• AVAILABLE RECORDS:
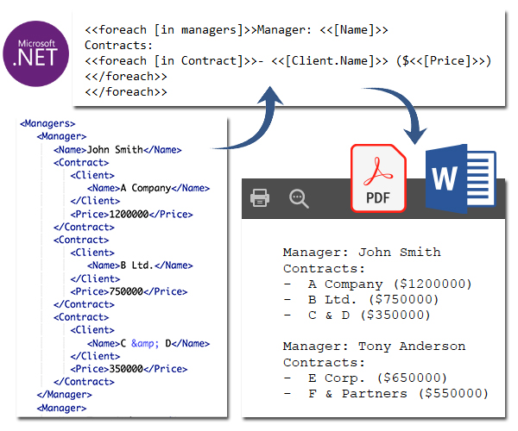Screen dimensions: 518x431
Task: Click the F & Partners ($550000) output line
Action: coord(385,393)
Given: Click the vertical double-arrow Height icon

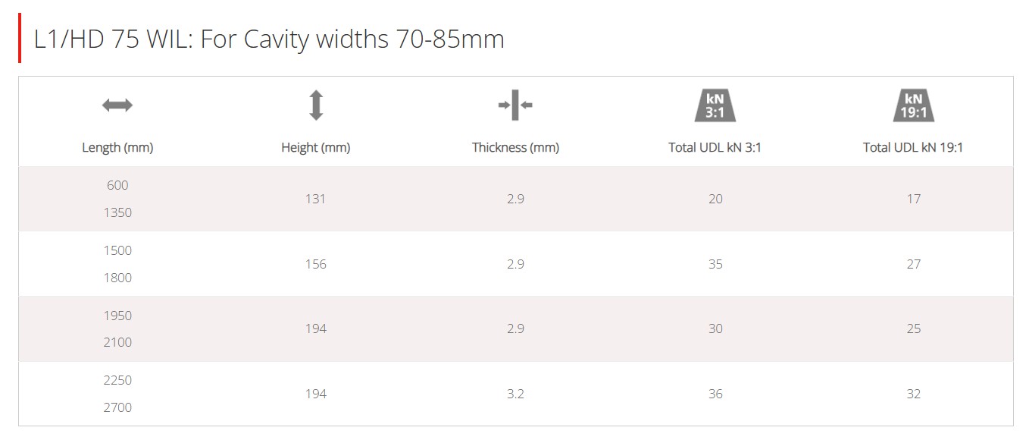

...

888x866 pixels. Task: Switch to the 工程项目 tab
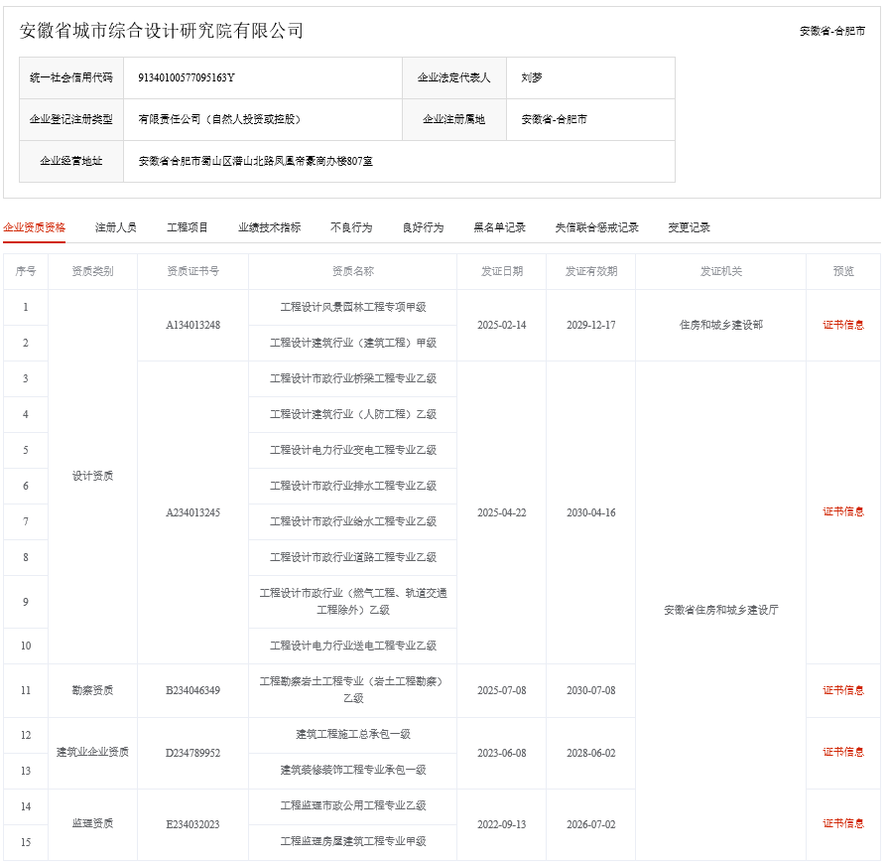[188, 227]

• AIM: Rewrite the part of the records that opens with the line containing "Screen dimensions: 518x431" and closes with the line containing "Given: Click the", replacing "Height" with "Width" and keeping everything else unchanged. Leave the pictures out of your answer.

• ANSWER FOR THIS EXERCISE:
Screen dimensions: 518x431
Task: Click the F & Partners ($550000) output line
Action: coord(385,393)
Given: Click the vertical double-arrow Width icon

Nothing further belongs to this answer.